Source records
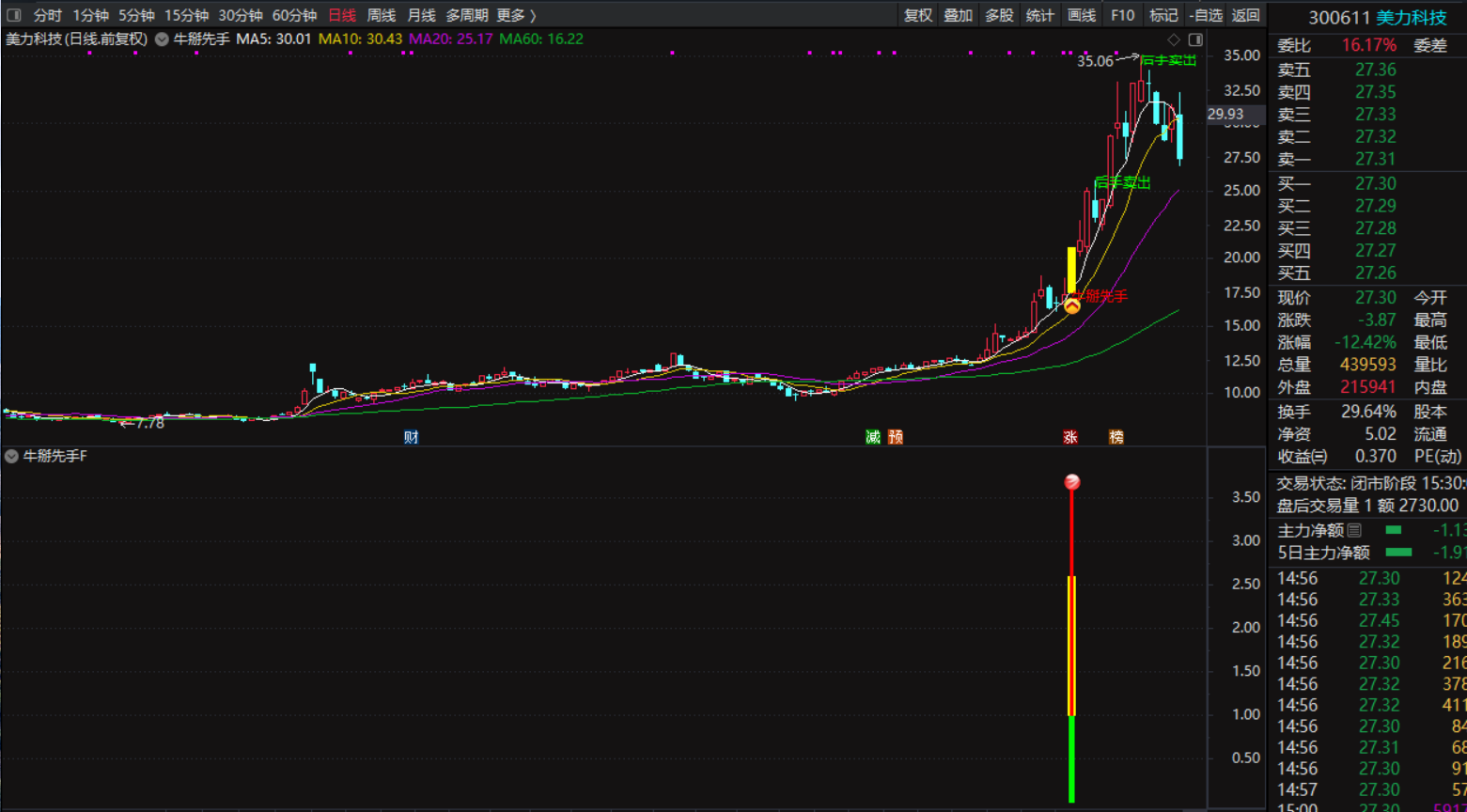Click the 画线 drawing button

point(1082,15)
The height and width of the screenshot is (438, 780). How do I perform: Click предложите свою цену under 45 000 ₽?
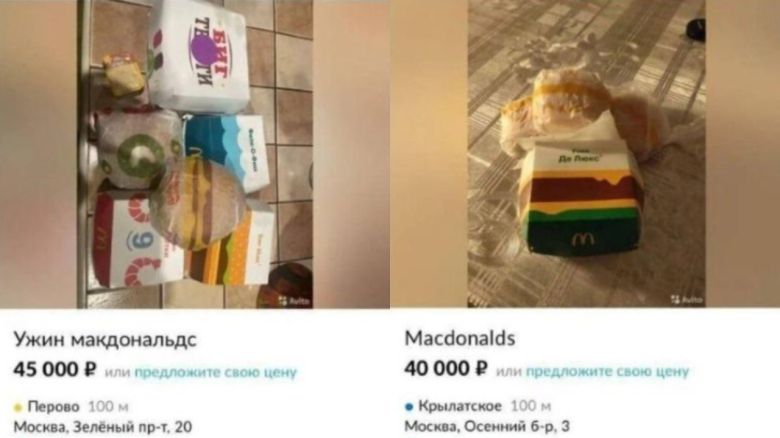(x=215, y=372)
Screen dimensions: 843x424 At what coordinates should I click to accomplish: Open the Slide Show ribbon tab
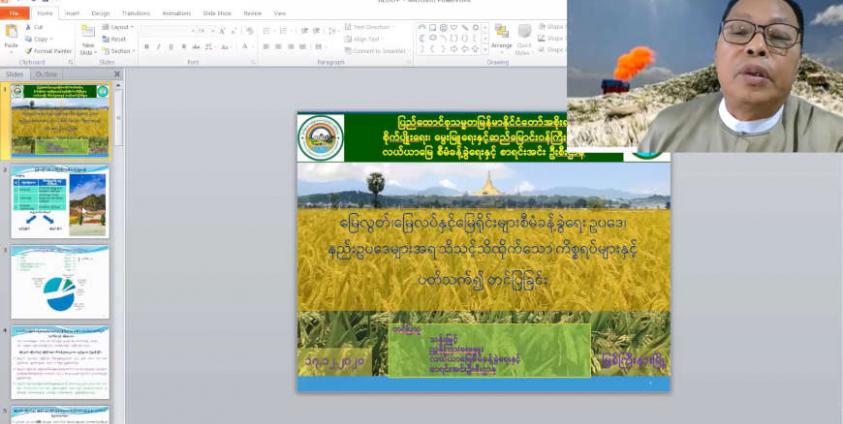(x=218, y=13)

_REQUIREMENT_. Only one thing is required: an exact printout of the lines from the line containing "The height and" through the last line of the records, pictures excluded.

_ANSWER AREA_.
The height and width of the screenshot is (438, 780). How do I perform: Click предложите свою цену under 45 000 ₽?
(x=215, y=372)
Screen dimensions: 843x424 At what coordinates should I click to accomplish: Open the Slide Show ribbon tab
(x=218, y=13)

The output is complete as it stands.